>>>>

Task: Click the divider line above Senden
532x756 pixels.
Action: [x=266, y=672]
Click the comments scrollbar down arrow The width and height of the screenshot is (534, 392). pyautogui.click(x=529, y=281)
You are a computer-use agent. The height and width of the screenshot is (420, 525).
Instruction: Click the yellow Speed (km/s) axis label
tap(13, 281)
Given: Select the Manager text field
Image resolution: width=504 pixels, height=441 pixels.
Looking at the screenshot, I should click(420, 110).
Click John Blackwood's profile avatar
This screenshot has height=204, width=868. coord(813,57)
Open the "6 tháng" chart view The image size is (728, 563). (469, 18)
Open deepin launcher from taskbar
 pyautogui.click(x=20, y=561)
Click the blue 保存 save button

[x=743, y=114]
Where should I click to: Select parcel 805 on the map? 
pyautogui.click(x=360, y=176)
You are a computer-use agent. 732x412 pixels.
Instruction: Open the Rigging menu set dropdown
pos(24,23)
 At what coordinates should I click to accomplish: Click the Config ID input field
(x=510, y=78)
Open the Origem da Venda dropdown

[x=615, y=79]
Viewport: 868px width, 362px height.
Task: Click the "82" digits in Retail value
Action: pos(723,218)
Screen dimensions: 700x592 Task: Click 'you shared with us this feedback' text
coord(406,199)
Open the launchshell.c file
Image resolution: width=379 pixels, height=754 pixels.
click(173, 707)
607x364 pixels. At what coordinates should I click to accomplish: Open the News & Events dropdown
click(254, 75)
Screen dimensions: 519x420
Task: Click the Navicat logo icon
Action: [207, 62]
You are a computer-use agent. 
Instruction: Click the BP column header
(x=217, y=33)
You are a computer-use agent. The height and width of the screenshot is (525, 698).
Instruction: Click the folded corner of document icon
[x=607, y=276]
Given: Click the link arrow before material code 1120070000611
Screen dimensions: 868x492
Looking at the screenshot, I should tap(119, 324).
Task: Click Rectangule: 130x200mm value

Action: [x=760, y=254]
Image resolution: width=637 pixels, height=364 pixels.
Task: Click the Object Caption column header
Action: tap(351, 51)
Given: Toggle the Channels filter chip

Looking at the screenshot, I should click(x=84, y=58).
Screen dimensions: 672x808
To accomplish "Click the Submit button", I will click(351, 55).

<<<<

▸ **Required work**
Work out how many lines in the data above hold the word "computer". Reply with nothing but the count.

▸ **Task result**
4